# Task directions:
Work through the records that follow and return each line containing the word "Zoom".

[Saved data entries]
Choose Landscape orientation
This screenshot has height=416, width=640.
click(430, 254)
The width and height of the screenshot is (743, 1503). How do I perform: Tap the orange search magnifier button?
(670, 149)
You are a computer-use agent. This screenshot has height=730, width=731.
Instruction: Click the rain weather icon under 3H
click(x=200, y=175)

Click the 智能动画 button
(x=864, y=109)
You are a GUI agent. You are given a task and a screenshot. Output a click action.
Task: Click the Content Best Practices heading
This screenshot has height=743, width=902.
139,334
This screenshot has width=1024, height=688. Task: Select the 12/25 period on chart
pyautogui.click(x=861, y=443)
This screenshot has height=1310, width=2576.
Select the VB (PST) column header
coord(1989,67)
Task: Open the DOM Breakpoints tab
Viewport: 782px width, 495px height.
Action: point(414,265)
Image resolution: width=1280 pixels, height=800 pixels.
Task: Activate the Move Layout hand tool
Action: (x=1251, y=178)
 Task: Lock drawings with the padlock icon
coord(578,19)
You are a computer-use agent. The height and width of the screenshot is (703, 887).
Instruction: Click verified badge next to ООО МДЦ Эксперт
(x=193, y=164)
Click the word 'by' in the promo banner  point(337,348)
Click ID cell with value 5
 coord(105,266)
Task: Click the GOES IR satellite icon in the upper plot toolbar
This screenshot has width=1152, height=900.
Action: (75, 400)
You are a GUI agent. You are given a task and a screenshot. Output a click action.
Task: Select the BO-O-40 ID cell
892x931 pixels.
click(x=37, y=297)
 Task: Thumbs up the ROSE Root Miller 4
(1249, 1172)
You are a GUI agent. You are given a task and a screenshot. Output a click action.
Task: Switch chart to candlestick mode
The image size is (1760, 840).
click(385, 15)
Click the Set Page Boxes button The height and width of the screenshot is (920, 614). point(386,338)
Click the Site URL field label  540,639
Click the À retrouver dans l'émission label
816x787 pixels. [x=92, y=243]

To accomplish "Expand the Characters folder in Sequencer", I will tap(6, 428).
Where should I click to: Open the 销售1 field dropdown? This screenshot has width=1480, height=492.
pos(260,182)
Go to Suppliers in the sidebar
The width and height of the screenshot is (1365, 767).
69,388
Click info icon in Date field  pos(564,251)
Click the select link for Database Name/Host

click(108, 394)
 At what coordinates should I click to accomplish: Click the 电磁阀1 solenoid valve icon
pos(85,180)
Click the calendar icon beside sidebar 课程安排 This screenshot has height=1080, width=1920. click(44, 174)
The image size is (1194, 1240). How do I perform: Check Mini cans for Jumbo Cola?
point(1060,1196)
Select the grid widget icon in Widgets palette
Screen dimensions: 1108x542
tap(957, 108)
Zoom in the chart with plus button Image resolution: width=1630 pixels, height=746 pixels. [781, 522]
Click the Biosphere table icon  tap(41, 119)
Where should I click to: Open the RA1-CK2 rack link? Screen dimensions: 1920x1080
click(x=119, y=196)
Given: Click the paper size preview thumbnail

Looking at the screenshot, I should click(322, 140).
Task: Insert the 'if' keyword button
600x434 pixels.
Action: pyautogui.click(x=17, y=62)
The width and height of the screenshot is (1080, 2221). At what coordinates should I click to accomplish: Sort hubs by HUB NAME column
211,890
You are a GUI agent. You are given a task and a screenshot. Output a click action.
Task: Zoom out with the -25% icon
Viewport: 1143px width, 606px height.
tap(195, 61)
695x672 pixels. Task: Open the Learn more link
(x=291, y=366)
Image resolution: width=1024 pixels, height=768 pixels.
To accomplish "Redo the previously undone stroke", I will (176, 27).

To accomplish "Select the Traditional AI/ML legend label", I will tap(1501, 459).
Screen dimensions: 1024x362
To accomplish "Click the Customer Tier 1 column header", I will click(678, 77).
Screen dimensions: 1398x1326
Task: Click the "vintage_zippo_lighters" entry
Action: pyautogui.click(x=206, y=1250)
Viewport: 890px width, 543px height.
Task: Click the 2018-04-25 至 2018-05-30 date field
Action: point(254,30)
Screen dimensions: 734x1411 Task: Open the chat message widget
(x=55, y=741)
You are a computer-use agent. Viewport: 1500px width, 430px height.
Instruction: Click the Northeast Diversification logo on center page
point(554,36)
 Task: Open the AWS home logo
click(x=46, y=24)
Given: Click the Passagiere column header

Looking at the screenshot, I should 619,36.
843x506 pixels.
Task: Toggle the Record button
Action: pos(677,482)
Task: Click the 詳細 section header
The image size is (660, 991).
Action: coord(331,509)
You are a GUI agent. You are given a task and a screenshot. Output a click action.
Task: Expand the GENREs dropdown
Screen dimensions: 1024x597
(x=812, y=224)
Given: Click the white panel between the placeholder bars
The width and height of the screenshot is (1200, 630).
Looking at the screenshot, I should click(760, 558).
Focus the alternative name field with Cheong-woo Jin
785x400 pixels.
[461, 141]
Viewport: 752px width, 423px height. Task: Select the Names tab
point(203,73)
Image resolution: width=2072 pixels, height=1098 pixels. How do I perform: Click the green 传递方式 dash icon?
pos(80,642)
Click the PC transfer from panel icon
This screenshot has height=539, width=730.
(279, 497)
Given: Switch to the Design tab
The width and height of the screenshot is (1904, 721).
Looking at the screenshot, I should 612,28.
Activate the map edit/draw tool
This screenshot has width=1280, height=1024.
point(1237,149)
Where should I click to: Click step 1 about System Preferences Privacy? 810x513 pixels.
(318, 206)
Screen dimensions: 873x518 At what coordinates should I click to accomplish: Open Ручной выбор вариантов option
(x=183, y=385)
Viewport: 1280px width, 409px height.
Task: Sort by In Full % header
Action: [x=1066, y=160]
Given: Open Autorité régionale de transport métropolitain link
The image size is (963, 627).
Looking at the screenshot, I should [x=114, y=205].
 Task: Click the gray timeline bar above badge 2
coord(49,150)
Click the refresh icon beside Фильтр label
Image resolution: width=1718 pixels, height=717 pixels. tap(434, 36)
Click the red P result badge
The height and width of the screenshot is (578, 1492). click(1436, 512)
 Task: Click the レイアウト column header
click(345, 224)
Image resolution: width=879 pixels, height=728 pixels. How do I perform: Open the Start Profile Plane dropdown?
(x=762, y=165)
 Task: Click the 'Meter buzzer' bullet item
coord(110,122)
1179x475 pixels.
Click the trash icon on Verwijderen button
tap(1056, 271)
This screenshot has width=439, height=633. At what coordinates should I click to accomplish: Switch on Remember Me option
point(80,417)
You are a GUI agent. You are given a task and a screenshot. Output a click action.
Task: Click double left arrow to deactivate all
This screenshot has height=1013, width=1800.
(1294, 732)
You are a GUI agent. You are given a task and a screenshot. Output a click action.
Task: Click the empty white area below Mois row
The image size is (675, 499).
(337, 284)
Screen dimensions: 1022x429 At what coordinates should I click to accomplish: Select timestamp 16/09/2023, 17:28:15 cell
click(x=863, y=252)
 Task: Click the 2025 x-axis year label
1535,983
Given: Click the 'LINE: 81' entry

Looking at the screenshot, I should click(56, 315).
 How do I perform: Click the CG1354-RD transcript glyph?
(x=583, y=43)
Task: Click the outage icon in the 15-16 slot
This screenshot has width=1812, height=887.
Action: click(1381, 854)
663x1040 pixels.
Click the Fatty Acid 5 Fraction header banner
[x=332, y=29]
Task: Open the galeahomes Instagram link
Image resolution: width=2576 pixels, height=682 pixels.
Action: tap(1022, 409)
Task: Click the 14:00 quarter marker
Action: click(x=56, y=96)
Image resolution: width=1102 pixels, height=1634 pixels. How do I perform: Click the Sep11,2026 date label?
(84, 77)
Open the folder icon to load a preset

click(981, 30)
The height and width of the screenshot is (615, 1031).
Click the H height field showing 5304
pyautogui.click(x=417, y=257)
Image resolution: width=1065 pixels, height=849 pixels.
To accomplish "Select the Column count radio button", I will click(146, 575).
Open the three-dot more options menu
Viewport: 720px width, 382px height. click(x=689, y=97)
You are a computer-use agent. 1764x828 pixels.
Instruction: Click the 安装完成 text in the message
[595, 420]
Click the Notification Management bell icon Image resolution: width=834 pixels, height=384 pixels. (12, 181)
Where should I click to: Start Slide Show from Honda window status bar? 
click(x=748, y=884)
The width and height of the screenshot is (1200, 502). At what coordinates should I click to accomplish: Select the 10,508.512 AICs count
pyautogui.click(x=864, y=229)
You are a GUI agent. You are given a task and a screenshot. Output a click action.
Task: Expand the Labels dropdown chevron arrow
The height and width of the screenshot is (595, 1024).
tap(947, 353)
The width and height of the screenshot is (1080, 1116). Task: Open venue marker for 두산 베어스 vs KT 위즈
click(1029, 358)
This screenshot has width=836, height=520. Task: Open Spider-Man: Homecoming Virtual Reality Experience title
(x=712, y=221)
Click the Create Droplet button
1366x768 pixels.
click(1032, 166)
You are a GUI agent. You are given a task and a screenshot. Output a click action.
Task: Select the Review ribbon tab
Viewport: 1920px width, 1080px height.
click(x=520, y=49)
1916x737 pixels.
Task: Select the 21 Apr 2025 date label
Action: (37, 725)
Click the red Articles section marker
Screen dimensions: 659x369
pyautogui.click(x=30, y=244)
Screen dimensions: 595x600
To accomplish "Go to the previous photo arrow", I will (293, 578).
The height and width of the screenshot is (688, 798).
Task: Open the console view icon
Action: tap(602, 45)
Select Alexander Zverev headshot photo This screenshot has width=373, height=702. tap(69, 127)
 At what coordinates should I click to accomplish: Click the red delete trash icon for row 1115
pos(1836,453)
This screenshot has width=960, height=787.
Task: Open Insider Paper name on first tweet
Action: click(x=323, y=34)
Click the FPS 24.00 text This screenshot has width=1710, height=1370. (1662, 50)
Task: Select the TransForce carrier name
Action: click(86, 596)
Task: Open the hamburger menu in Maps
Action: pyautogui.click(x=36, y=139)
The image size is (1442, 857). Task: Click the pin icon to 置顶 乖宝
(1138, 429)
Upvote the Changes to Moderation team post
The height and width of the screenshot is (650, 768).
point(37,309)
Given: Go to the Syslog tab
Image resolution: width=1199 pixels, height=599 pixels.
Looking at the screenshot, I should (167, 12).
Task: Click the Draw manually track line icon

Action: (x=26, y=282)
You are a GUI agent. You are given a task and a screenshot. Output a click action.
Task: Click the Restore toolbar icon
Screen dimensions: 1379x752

# Response area:
Zoom in the chart with plus button Image resolution: width=1630 pixels, height=746 pixels. [781, 522]
Task: Zoom out with the -25% icon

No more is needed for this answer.